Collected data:
_ _ _ _

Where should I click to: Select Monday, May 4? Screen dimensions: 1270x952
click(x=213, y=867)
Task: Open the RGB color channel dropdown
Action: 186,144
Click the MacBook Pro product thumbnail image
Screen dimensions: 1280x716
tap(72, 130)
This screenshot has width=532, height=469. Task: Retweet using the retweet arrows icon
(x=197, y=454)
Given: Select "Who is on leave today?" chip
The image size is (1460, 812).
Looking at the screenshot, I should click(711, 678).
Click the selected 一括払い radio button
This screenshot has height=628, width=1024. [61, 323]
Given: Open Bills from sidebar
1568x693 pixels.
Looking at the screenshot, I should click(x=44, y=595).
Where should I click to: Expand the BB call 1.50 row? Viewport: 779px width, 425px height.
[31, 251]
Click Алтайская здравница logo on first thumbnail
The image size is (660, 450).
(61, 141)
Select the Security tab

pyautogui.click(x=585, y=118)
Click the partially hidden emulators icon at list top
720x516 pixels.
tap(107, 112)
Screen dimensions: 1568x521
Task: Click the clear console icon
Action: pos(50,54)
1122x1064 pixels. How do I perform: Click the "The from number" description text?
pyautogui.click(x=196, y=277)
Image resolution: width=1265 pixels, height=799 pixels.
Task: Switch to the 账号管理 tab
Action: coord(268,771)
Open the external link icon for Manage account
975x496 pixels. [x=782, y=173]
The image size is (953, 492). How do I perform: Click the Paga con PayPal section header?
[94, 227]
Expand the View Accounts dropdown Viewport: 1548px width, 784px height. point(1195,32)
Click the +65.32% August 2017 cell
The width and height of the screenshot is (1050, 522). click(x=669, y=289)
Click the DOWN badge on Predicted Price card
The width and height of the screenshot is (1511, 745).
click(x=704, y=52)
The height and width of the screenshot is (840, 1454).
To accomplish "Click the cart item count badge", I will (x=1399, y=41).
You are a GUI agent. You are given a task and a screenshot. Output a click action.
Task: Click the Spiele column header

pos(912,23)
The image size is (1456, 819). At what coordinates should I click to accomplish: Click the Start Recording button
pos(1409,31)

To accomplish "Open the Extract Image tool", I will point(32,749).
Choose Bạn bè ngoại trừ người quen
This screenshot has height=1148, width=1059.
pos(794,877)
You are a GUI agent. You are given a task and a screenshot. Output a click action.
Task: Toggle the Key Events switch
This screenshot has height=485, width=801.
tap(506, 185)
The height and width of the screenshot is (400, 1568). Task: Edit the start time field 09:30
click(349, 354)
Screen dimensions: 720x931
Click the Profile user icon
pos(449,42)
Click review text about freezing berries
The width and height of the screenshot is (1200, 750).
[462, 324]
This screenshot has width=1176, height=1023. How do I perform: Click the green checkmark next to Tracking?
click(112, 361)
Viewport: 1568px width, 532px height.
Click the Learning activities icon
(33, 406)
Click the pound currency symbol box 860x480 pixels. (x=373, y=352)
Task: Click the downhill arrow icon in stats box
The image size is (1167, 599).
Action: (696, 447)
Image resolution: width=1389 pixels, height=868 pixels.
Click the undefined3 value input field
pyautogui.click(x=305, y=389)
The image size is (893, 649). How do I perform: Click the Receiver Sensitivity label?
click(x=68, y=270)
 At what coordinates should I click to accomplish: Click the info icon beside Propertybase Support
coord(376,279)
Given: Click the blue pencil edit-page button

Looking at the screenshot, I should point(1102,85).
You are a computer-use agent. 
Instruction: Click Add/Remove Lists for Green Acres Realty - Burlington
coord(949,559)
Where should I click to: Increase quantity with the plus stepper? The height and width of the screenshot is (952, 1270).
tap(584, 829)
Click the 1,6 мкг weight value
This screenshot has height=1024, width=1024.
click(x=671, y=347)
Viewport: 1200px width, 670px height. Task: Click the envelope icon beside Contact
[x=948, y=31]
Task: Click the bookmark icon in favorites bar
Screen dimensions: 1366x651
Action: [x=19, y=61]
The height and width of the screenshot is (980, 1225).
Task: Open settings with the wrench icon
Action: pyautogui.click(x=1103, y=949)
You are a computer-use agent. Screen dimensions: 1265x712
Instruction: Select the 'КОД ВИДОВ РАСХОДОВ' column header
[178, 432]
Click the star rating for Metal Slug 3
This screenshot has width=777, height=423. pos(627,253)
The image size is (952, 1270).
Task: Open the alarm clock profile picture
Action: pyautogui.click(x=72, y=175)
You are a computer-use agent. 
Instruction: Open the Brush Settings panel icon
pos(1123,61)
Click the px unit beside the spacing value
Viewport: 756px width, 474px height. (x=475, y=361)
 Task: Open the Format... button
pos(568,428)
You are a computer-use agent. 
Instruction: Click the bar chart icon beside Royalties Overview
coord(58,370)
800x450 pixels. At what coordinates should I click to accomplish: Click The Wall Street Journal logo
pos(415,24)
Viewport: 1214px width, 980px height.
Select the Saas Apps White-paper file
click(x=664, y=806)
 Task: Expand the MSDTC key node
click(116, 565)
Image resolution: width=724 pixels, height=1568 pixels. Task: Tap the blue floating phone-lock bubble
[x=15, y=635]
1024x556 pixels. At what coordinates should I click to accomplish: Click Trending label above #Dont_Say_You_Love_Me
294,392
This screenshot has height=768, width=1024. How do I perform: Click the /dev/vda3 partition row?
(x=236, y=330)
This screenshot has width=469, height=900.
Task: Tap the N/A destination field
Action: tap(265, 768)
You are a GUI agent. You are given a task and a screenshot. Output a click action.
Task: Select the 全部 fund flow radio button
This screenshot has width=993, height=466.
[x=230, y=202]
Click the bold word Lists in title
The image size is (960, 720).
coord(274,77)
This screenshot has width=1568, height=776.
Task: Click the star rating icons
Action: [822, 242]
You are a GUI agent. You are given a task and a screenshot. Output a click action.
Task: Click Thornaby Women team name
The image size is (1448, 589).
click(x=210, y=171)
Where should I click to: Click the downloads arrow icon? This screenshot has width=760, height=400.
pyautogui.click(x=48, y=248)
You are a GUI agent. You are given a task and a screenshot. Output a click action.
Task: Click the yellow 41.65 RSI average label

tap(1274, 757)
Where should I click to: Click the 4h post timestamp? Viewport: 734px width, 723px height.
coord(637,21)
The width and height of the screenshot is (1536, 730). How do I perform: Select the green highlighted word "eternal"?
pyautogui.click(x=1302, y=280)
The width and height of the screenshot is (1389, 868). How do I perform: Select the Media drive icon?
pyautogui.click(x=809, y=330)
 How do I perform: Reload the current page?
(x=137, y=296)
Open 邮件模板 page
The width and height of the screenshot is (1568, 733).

_ _ _ _

Exercise instructions: Filter the entries down to the lines with the word "badge" in them, and copy those lines.

Answer to this task:
Click the DOWN badge on Predicted Price card
To accomplish "Click the cart item count badge", I will (x=1399, y=41).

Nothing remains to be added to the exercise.